Burnley College WEC Group apprentice wins place in WorldSkills finals in China
AMBITIOUS BURNLEY COLLEGE APPRENTICE WELDER HEADING TO CHINA TO TEST HIS METAL AGAINST THE REST OF THE WORLD
A young welder is delighted to be selected to represent Great Britain at the ‘Olympics of engineering’, the WorldSkills Competition.
Kieran McShane, a third-year apprentice with Themis at Burnley College, is heading to Shanghai to take part in the vocational skills competition, where he will battle against top welders from up to 85 countries in the highly competitive Construction Metalwork category.
The 20-year-old, from Accrington, Lancs., was selected to be one of the 39 Team UK competitors after his excellent metalwork and attention to detail was noticed while he was an Advanced Level Welding Apprentice at WEC Group Ltd, in nearby Darwen.
Kieran is thrilled to have been selected as part of the elite squad that will represent the UK against challengers from all over the world at the WorldSkills competition in China this October.
He said: “This is a huge competition and I am absolutely over the moon to have been selected to represent the UK.
“The format is really tough – we’ll get sheet steel and tools and be given around 20 hours to build whatever they give us the plans for.
“Everybody will get the same plans, but it’s going to be really tough.
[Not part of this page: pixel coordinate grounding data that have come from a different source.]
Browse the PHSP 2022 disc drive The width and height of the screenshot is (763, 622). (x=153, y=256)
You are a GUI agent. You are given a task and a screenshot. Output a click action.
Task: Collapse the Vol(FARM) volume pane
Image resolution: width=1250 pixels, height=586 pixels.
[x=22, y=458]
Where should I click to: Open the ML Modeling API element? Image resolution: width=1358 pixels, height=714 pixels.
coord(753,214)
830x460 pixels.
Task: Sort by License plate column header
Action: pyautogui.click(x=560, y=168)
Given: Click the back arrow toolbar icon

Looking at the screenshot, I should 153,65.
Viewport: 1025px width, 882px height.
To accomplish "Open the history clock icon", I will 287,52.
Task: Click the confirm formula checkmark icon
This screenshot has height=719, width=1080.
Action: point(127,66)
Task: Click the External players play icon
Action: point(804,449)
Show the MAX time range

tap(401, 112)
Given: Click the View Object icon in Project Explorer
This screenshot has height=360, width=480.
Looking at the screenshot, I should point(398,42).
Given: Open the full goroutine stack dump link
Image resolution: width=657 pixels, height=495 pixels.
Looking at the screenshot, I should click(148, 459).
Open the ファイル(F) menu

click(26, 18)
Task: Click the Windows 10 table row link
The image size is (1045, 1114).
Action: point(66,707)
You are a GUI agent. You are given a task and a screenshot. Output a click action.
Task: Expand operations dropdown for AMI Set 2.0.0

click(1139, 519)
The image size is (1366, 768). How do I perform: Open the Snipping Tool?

The standard is exceptionally high, and we’ll be judged on everything, from welding and bending to cutting and fabrication.
“I can’t wait to take on this challenge.”
For the competition, Kieran and the other Construction Metalwork competitors will be given tools and sheet metal, and will get around 20 hours to build something according to the exact plans that they won’t see until the competition begins.
Kieran is keen to surpass former Themis at Burnley College Apprentice Tyler Atkinson, who came an impressive 11th place at the previous championship, which was held in Kazan, Russia, in 2019.
Burnley College have named 2022 as the Year of the Themis Apprentice, and Assistant Principal Neil Burrows is delighted to have another apprentice at the world’s most prestigious vocational skills competition.
Neil, who leads on Apprenticeships, Employer Engagement and Adult Skills at Burnley College, said: “We have a very impressive history sending Themis Apprentices to the WorldSkills Championship, and we have every faith in Kieran to produce some exceptional work and perform well under pressure.
“To have such a high calibre of engineering talent on our Themis Apprenticeship programmes reflects the excellent ties Burnley College has with local industry and employers, and the commitment we have in ensuring each and every apprentice is empowered to be the best of the best.
“The North West has always had a proud manufacturing history and, with young people like Kieran leading the way, our region will continue to be at the forefront of British industry.
“We know he will do us, and himself, proud.”
Kieran is one of 39 Team UK students and Apprentices selected through a series of domestic competitions in over 30 disciplines including welding, hairdressing, mechatronics and 3D game art.
Team UK will go up against 85 countries over the intense four-day competition in October, in a competition originally scheduled to take place last year, but delayed due to the pandemic.
WorldSkills UK’s deputy CEO Ben Blackledge said: “After the delays and difficulties of the past couple of years, we should all be proud of the skill and determination these young professionals have shown to get out there and fly the flag for the UK.
“They represent the very best in their field, but will have to be at the top of their game competing against their peers from across the globe.”
Kieran followed his brother into welding when he left school and decided he wanted to do an apprenticeship.
He said: “I knew that university wasn’t for me, and that an apprenticeship was the right thing to do.
“I wanted to earn while I learned, and I applied for quite a few before I was selected by WEC.
“Burnley College have helped me every step of the way so far, and while I have finished the theoretical learning aspect of my five-year apprenticeship, I know they’ll support me in whatever ways I need during my final two years.
“I’ve got to get plenty of practice in from now until October, and I’m sure it will be tough, but I’m up for the challenge.”